▶ WHAT YOU NEED TO DO:
Find the lines in the listing below that have the word "options" and give their count, nothing else.

▶ RECORDS FOR PROCESSING:
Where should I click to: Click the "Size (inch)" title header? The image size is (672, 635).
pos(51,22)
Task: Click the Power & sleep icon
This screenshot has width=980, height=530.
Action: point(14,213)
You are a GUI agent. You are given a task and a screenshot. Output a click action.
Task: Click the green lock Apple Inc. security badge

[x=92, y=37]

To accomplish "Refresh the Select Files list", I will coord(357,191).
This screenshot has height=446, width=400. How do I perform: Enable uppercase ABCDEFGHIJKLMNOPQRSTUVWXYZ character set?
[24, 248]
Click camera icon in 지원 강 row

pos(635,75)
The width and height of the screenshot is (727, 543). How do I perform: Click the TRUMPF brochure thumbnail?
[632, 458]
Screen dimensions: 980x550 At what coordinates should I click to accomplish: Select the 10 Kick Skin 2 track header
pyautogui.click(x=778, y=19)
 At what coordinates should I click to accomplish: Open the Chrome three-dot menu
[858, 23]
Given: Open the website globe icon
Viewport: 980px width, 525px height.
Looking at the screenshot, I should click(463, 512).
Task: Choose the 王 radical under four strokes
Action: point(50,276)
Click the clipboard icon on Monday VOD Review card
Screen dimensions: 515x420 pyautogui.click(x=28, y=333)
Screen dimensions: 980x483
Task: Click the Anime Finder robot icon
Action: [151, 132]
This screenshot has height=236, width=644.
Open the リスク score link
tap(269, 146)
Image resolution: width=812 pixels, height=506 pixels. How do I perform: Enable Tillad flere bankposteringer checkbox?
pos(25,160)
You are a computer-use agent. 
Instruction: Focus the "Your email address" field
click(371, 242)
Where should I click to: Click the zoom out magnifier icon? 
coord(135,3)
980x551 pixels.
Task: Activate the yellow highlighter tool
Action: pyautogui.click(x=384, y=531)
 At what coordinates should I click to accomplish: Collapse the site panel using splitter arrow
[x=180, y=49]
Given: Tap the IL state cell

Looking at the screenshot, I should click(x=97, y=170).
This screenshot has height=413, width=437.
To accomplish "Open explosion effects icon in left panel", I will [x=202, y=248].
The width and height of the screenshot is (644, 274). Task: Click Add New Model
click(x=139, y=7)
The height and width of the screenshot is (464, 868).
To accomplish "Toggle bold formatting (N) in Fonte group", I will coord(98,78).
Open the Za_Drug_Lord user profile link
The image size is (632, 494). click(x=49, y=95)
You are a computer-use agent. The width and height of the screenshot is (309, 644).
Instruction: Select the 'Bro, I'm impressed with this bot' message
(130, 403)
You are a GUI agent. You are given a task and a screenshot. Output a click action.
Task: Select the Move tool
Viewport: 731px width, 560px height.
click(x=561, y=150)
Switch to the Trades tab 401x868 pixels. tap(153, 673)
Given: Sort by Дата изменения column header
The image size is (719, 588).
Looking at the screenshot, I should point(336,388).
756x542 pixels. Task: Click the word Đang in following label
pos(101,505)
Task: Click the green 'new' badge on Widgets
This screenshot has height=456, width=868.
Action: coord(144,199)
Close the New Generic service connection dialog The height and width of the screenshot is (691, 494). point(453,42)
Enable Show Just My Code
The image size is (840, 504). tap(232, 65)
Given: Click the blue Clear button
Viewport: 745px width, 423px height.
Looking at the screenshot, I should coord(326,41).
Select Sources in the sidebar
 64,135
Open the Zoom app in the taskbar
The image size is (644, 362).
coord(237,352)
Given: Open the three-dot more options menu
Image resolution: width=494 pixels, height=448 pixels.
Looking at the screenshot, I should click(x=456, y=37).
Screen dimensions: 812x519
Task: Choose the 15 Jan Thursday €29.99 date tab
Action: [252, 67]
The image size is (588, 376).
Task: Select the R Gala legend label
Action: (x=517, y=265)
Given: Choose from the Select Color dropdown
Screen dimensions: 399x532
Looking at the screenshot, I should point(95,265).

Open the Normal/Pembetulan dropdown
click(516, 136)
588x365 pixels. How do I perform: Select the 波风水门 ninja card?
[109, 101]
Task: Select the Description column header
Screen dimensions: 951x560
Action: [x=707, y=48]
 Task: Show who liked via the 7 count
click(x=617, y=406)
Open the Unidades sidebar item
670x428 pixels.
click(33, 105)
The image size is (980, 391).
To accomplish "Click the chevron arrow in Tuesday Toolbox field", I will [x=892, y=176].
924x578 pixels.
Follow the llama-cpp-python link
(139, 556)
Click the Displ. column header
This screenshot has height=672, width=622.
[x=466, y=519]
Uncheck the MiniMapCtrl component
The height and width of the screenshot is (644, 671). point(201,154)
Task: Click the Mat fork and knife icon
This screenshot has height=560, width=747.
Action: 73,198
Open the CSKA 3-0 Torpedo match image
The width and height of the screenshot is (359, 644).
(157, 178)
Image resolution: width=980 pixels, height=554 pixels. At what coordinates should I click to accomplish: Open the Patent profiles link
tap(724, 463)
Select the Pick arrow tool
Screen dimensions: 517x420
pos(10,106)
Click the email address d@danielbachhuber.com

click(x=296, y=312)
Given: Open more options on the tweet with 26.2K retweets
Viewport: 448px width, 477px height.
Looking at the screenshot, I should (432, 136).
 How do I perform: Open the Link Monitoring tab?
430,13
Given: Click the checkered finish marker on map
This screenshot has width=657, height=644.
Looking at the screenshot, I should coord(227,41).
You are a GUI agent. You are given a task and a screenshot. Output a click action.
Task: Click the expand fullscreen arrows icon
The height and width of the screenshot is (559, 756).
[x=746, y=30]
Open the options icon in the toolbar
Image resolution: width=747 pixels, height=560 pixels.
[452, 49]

▶ ANSWER TO THIS EXERCISE:
3